Other favorable factors about Tovaxin is 5 vaccinations a year and virtually NO side effects. There were no adverse reactions.
If you listen to the webcast, if it's still available, the presenters are still positive about the future. They have to be, but there are positives about this trial.
One of the comments that was made was that the majority of the patients in the trial sought out the trial. They were not referred to the trial by their doctors, they heard about it online or from other patients or did their own research and contacted sites that were close to where they lived. The protocol was not an ordinary one in that most patients were accepted with an EDSS score up to 5.5, dx'd up to 10 years, had to have had one relapse in the last year, CIS or RRMS.

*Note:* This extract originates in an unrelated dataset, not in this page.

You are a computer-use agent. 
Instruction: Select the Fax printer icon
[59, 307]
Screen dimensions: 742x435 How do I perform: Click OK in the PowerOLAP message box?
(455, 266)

I am not trying to justify these results just adding comments from my perspective. Anyone who knows my track record knows that I have not had the usual course of MS (is there such an animal?). I also don't have the heavy lesion load that the majority of the trial patients have. I have a light lesion load but have a lot of exacerbations with no new lesions since dx. Although I have no idea what my MRIs look like since entering the trial in Jan of 2007.
My last vaccine was 9/21/2007. I had one exacerbation end of July 2007, one Dec of 2007, and one April of 2008. The July and April ones were treated with IVSM. The December one was not as it was determined that one was sinus infection induced and would terminate on its own once the sinus infection was cleared up, which it did.
Other than having to change meds for spasticity and increased neuropathic pain, I have been fairly stable. Except for the fatique. Can't seem to get a handle on that. But who can?
Now I am waiting for a positive result in MRTCs blood test so I can continue in the OLETERMS arm of the study which is the open label study. My next blood draw is scheduled for the 24th.
I am open to questions, if I can answer them. Nothing to hide at this point. Other than I don't know which group I was in.